Let $$f:[0,1]\to [0,\infty )$$ be continuous. Suppose $$\int_{0}^{x} f(t)dt \ge f(x)$$ for all $$x\in [0,1]$$.

Then

A. no such function exists

B. there are infinitely many such functions

C. there is only one such function

D. there are exactly two such functions

Discussion:

Basically, the question is to find out how many such functions can exist.

Let $$F(x)=\int_{0}^{x} f(t)dt$$. That is, $$F(x)$$ is the indefinite integral of $$f$$.

We know from the fundamental theorem of calculus that:

$$F'(x)=f(x)$$ .

So we have $$F'(x) \ge F(x)$$ for all $$x\in [0,1]$$.

We will manage this equation as we do in case of differential equations. Except that, we have an inequality here.

$$F'(x)-F(x) \ge 0$$ for all $$x\in [0,1]$$.

Multiplying both sides by $$e^{-x}$$ the inequality remain unchanged. This is because $$e^{-x} >0$$.

$$e^{-x}F'(x)-e^{-x}F(x) \ge 0$$ for all $$x\in [0,1]$$.

Now, $$(e^{-x}F(x))’ = e^{-x}F(x) -e^{-x}F'(x)$$.

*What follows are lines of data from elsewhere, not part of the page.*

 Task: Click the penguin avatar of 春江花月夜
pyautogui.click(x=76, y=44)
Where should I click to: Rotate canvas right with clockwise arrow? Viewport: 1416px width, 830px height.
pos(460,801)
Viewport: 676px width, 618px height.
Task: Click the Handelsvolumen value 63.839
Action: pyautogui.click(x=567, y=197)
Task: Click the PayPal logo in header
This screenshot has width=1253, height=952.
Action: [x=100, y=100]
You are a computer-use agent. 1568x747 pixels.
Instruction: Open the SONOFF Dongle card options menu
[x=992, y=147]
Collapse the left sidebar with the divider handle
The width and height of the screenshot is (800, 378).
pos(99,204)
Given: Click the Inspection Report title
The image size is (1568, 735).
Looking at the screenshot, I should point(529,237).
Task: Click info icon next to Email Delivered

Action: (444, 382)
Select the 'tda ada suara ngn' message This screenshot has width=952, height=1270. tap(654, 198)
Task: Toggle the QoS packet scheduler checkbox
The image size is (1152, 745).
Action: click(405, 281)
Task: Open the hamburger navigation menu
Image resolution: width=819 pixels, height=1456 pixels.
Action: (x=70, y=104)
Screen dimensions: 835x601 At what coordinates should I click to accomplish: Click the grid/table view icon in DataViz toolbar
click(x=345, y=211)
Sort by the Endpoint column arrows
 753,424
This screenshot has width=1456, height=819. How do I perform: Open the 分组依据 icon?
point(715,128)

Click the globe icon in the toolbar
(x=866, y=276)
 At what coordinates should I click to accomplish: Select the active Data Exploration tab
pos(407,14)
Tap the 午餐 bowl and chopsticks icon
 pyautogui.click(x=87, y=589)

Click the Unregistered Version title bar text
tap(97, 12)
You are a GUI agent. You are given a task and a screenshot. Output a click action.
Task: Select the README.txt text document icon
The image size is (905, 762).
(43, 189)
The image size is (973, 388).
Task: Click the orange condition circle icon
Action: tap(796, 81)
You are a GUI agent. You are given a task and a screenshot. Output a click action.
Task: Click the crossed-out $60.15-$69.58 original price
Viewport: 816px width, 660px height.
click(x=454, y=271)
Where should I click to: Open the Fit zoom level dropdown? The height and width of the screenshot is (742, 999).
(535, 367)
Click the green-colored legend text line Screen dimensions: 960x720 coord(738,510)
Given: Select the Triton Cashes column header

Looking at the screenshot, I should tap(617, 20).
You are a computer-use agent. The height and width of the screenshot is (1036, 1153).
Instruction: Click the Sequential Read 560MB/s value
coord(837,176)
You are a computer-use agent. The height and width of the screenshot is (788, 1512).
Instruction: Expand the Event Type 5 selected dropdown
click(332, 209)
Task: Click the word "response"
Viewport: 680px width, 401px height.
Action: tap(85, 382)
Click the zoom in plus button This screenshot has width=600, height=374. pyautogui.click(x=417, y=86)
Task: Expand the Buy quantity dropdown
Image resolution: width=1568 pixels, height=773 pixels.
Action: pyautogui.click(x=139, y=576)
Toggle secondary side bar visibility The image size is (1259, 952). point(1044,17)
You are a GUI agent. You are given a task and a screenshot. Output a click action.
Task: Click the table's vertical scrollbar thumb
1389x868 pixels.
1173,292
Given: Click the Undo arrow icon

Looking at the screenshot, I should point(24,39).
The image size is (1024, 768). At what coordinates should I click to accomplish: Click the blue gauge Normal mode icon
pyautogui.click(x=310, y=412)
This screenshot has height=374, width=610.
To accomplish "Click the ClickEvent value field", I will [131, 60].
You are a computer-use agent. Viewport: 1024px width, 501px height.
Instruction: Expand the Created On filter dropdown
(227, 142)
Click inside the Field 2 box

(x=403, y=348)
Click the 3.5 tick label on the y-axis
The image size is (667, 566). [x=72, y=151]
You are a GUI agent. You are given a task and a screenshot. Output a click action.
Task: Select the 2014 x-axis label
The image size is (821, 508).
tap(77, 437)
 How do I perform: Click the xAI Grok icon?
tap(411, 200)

So we have $$(e^{-x}F(x))’ \le 0$$ for all $$x\in [0,1]$$.

Therefore, by taking integral from o to y and by using fundamental theorem of calculus:

$$e^{-y}F(y)-e^{0}F(0) \le 0$$ for all $$y\in [0,1]$$.

i.e, $$e^{-x}F(x) \le F(0)$$ for all $$x\in [0,1]$$.

Also, note that by definition of $$F$$, $$F(0)=0$$. So we have

$$e^{-x}F(x) \le 0$$ for all $$x\in [0,1]$$.

But, since $$e^{-x} >0$$ for all $$x\in [0,1]$$, we have $$F'(x) \le 0$$  for all $$x\in [0,1]$$.

So far, we have not used the fact that $$f$$ is a non-negative function. Now we use it. Since $$f(x) \ge 0$$ for all $$x\in [0,1]$$, therefore by monotonicity of the integral, $$F$$ is an increasing function. This means $$F'(x) \ge 0$$ for all $$x\in [0,1]$$.

By the two inequalities obtained above, we get $$F'(x) = 0$$  for all $$x\in [0,1]$$.

By the fundamental theorem (again!) we get $$f(x)=F'(x)=0$$  for all $$x\in [0,1]$$.

So there is only one such $$f$$ namely the constant function $$f=0$$.